READING PASSAGE section start

Contact information section of the RHAD Security website captured in December 2025, after Operation Endgame.

Contact information section of the RHAD Security website captured in December 2025, after Operation Endgame.

Impact on the broader MaaS ecosystem

After the takedown of the Redline and META infostealers during Operation Magnus last October, SpyCloud researchers observed an explosion of LummaC2 infections. Our hypothesis was then, and remains, that – following a successful disruption of a MaaS family – a segment of the user base quickly transitions to the next most capable infostealer.

Following the Rhadamanthys takedown, we at SpyCloud Labs debated whether users of Rhadamanthys would move to StealC, Vidar, or back to LummaC2 (unlikely given the apparent disdain of the latter following a significant doxxing campaign against its developers).

READING PASSAGE section end
DATA section start

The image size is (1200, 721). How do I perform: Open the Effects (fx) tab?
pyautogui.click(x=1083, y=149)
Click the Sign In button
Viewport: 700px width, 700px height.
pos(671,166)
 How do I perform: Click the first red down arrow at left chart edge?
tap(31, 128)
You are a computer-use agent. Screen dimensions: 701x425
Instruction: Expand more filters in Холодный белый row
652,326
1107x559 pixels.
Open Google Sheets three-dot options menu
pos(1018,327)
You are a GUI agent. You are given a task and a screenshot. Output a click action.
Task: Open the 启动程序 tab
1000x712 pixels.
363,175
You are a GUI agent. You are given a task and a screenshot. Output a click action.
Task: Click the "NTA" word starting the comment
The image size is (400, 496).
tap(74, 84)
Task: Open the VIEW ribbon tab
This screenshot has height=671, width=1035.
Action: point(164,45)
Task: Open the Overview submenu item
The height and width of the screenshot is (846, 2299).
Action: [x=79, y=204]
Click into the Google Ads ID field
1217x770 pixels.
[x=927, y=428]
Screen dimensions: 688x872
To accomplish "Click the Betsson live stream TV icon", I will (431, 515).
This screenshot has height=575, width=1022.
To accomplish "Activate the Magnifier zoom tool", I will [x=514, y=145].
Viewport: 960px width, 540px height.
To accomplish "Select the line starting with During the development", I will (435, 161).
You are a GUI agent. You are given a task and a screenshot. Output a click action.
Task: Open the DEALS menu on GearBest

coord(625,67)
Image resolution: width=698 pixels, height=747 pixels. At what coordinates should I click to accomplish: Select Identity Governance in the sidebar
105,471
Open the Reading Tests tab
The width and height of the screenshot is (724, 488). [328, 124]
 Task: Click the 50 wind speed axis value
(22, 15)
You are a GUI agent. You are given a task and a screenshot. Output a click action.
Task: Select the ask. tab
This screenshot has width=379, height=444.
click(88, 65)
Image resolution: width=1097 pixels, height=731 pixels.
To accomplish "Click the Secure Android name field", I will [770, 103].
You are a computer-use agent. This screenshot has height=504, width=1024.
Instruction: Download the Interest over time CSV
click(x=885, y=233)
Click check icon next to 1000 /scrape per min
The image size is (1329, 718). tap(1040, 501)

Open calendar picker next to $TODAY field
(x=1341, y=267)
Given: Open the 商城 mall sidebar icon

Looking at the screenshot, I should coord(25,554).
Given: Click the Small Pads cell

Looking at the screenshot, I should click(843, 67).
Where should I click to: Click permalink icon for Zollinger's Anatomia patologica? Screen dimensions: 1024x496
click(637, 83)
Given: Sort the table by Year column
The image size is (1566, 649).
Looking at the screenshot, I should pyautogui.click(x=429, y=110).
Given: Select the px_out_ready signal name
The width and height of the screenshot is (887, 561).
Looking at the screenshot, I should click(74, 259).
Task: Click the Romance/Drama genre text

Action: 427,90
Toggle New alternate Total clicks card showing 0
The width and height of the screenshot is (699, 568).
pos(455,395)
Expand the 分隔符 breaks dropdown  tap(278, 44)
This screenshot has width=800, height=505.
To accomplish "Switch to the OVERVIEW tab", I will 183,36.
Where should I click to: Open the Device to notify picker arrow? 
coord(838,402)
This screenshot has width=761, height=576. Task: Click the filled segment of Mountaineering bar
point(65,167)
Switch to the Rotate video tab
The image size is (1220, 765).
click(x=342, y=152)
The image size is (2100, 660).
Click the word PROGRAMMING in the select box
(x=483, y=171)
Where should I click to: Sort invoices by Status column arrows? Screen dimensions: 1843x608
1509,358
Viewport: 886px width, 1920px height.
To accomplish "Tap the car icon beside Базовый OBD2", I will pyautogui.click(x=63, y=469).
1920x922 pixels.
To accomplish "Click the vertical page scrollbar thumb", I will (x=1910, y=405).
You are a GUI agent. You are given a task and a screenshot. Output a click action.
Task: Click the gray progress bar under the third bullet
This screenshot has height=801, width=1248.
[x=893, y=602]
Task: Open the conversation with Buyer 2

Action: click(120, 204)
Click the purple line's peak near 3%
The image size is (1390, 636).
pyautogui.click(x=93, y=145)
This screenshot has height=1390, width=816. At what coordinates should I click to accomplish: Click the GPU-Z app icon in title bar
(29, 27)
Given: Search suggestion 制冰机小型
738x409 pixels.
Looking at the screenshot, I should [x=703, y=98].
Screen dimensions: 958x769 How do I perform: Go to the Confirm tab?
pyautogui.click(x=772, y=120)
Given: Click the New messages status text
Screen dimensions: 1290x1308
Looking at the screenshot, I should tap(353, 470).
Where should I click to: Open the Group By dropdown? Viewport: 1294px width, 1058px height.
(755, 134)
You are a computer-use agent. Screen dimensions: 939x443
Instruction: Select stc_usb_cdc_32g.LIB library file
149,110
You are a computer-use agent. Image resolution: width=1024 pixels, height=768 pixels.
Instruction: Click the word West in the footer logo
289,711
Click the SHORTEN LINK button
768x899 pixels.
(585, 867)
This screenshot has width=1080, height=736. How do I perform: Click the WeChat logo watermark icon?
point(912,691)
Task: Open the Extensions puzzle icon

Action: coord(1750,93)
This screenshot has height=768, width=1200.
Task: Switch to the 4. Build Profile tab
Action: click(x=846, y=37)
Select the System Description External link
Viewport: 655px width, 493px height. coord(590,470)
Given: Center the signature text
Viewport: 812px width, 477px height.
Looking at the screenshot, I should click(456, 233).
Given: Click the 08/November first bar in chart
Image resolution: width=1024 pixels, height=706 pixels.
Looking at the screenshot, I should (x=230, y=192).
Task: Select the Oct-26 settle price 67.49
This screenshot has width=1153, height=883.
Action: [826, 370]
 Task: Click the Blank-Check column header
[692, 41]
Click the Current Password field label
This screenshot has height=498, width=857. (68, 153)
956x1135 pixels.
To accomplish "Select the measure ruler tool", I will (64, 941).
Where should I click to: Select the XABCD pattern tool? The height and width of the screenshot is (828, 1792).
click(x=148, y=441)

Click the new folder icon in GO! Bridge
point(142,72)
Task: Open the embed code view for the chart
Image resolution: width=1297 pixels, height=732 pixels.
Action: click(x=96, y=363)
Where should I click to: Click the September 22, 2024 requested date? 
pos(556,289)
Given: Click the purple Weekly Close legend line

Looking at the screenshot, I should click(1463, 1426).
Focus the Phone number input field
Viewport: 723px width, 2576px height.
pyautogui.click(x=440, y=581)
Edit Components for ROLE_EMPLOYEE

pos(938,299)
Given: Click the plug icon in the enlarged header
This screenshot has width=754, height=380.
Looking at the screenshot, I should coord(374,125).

DATA section end

◆ **SET OF TASKS**
1. In the infostealer passage, what did SpyCloud researchers observe after Operation Magnus took down the Redline and META infostealers?
2. Extend the infostealer passage past its last sentence.

◆ **TASK-BY-TASK OUTPUTS**
1. They observed an explosion of LummaC2 infections.

2.
Now that we have more data from after the Rhadamanthys takedown, we can see that Vidar seems to be emerging as the preferred MaaS platform of choice. We have observed an already-existing surge of Vidar infections that began around the middle of September continuing to rise following the Rhadamanthys disruption.

New infections per day for the five top malware variants throughout 2025, to date.

While it is clear that the disruption of Rhadamanthys did not unilaterally destroy the entire ecosystem – and to be clear, no one thought it would – it is apparent that the takedown, helped by the prior self-immolation of LummaC2, has had a distinct impact on the total number of new infostealer infections.